I write because I have something to say. I have always tried to understand things, not just memorize facts. There is no doubt that approach to learning and living has gotten in the way of just accepting life and whistling my way through it. I was always curious about why things happened, why people felt and acted the way they did. I have questioned my loyalty to my beliefs, politics, and causes, and always kept coming back to “I am just a human being like all the other humans with no special inside track on truth. Like everyone else my behavior began to be molded when I was a baby and continued through childhood and youth based on my close in family values, and branched out to friends and my community, and the daily bombardment of outside influencers, often commercially developed and profit motivated, which explains why companies spend millions of dollars a minute for Super Bowl ads that influence our beliefs.
I certainly wasn’t encouraged to write becaseu I was a good keyboardist. I am the worst keyboardist author ever. Paula lauges when she sees my word docomen more red the balack. I realized the other dday if anyone ever looked at all my unfnsed stores, that will diw wtih me, thy wont make soence. Who couls ever want to look at all of that, the misspelled words, the incomplete snetences, all which gibberish nakes sense to me but wll nto to anyone els.

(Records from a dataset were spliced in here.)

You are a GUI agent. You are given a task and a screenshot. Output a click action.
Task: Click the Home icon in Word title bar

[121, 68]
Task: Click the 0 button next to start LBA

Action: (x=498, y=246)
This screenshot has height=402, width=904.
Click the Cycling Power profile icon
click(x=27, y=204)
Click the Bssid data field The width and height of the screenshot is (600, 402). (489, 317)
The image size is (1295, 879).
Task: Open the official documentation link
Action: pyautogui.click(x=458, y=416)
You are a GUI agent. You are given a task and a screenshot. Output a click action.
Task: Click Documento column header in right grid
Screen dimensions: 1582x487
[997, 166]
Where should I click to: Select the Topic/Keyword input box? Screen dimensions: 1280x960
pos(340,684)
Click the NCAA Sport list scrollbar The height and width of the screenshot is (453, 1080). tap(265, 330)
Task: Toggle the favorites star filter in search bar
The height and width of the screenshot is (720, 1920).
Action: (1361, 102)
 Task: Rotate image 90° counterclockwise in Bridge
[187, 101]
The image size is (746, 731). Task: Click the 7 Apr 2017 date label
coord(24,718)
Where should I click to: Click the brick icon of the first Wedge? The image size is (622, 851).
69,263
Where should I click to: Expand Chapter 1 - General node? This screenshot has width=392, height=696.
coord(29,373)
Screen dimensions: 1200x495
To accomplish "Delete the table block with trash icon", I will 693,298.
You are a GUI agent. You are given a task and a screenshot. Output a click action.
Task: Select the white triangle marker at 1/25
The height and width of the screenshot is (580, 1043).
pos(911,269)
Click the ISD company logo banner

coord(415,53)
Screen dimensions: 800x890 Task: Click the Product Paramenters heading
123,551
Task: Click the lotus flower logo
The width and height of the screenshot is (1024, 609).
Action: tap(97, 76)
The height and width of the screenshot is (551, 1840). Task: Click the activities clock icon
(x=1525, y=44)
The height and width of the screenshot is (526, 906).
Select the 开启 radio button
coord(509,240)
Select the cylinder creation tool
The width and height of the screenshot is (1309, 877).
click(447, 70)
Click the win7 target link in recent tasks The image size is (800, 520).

Why write? It was not for the money. More people fail in the business of authoring than any other entrepreneurial venture as measured by income. There are great books that live in poverty and not so good ones that receive awards. I recently received a call from a reader of Aaron’s War. She said she couldn’t put it down. She felt so badly for Aaron and wanted him to find his way back home. I said it wasn’t for the money that I wrote it, but hearing that she loved the story was one of the reasons I write. It also explains why as a young man I turned to a different career—one with paychecks.
Why write? Why did I do anything in my life? As the leaves on my tree turn gold and start to fall I sometimes wonder how I succeeded in life? Why did I turn this corner, or that one, to wander up and down all the streets that led me to this destination? There are so many ways my life could have been different-so many different choices I could have made. No matter the names of those streets, when I think of my own life I always count my blessings.
I remember, with no ill-will, my eleventh grade English teacher gave me a 4 (D) in her class. Alongside the 4 (D) she noted “should have been a 5 (F),” and the remark, “more effort is needed if Rick expects to become anything in life.” Well, who could argue, but it took a long time to figure that out and put it into practice. She was right, writing novels requires more persistence then knowledge of the ins and outs of good grammar. So, thank you, Mrs. Kuhlman. (I’d love to thank her personally) It was accurate that I needed to put forth more effort. It must be tempting for teachers to project forward on the futures lives of their students, but with age must come the wisdom that a life wasn’t ever about one semester of English.
So, why I write? I have observed so often that it is rarely one thing, even as much as we want to make it so. But, I can’t resist—” Mrs. Kuhlman, I can write. I am not stupid and I did amount to something.” Deep down, maybe that is why I write.”